We designed a single-masked, randomised controlled trial at Moorfields Eye Hospital to test whether an AI-generated patient information video could improve the consent process. The video was built using Synthesia, a platform that uses generative AI to produce photorealistic avatars and supports more than 120 languages. The script was based directly on the existing Moorfields cataract leaflet, written in English, then translated into Bengali and reviewed by a native Bengali-speaking consultant ophthalmologist for clinical accuracy. 

East London serves a large Bengali-speaking population, and Bengali is the most commonly spoken language locally after English. If a multilingual approach can work anywhere, it should work here. 

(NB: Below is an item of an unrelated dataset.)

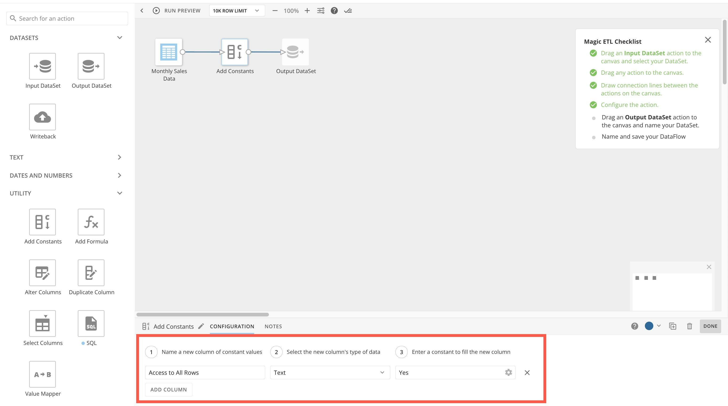
Task: Click the Writeback action icon
Action: [42, 117]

We recruited 203 consecutive patients listed for first-time cataract surgery, 162 English-speaking and 41 Bengali-speaking, and randomised them to either standard care (face-to-face consent plus the leaflet) or the intervention arm (the same, plus the AI video). Both the consenting clinician and the operating surgeon were blinded to allocation. We measured information retention via a quiz one week later, anxiety at baseline and on the day of surgery, satisfaction with the consent process, and surgical cancellation rates. 

What we found

The video worked for understanding. Patients who received it scored significantly higher on the information retention quiz than those given the leaflet alone (4.16 vs 3.48 out of 5; p < 0.001). They also engaged with the materials for longer (25.6 vs 18.0 minutes) and greater engagement time was itself strongly associated with better quiz scores. This is one of the more useful findings of the trial: digital platforms allow us to see engagement in a way paper leaflets never could, meaning engagement itself can be a modifiable target. 

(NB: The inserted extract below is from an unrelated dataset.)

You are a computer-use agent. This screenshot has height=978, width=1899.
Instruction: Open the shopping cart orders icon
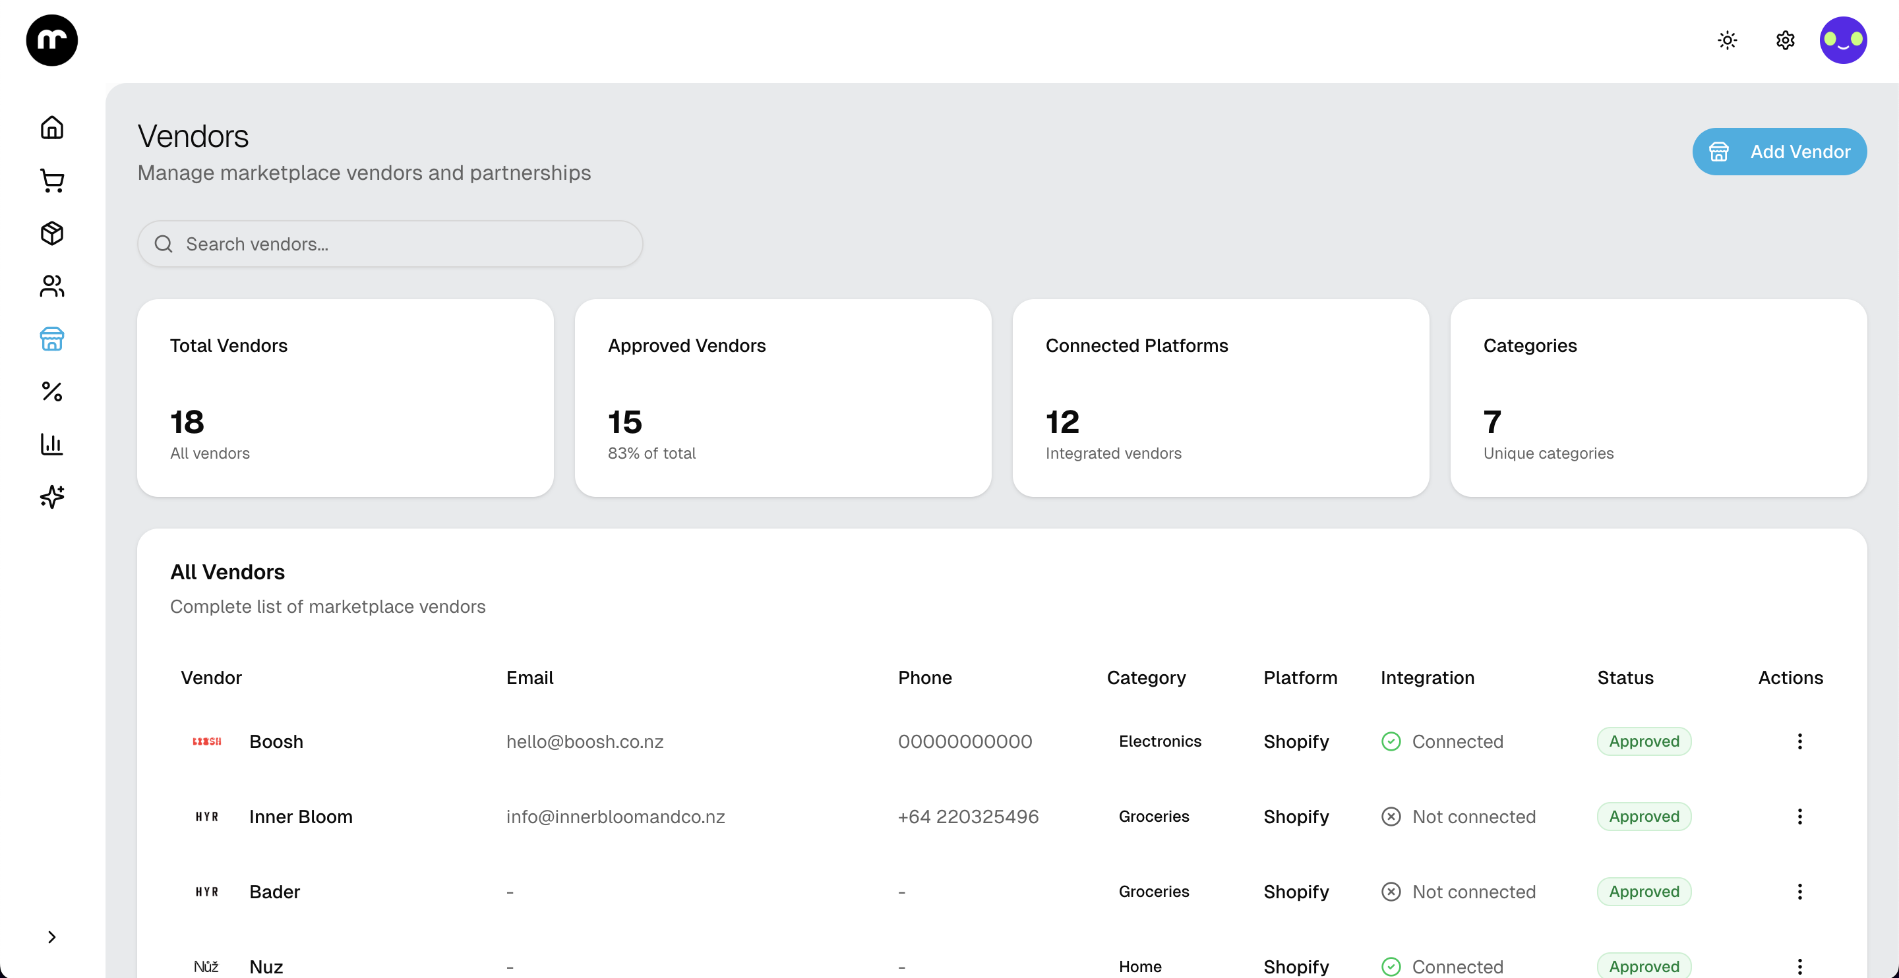pyautogui.click(x=52, y=181)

Importantly, there was no significant difference in retention scores between English- and Bengali-speaking participants, suggesting the multilingual format succeeded in closing the comprehension gap. 

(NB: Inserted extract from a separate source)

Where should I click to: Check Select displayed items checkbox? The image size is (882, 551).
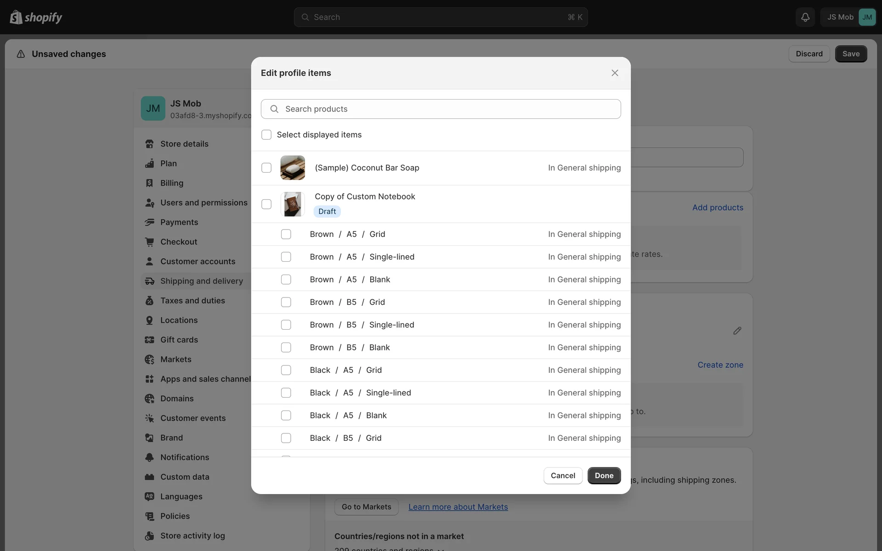(x=266, y=135)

But understanding is not the whole story. Anxiety rose from baseline to the day of surgery across every group, regardless of language or intervention arm. Better information did not calm patients down. While retention equalised across language groups, satisfaction did not: Bengali-speaking patients reported significantly lower satisfaction with the consent process than English-speaking patients, with non-significant trends towards higher anxiety and more cancellations. 

In other words, the video can help with what patients know. It cannot, on its own, help with how they feel about the care they receive. 

What this means

Our embedded qualitative work, group interviews with a subset of participants, pointed toward what the numbers could not capture. Patients spoke about trust, about cultural context and about wanting to feel that the staff in front of them knew who they were. They spoke warmly about specific people: a volunteer who held their hand during the anaesthetic, a nurse who explained things slowly. Several were clear that while a translated video would help, it would not substitute for a clinician who took the time to look up from the screen. 

For a litigation-prone, high-volume procedure like cataract surgery, this matters. The technology is now genuinely available: AI-generated multilingual video is cheap, fast to update, and scalable in a way traditional filmed content has never been. It can demonstrably improve patient understanding and address one real component of health inequity. But it works best as a complement to good clinical communication, not a replacement for it. 

The next steps for our group are to look at how this kind of intervention performs at scale, across more languages, and whether sustained improvements in understanding and engagement translate, over time, into reductions in complaints and claims. We will also continue to listen carefully to what patients themselves are telling us, because the loudest message from this trial is that the best consent process needs both scalable technology, and human attentiveness.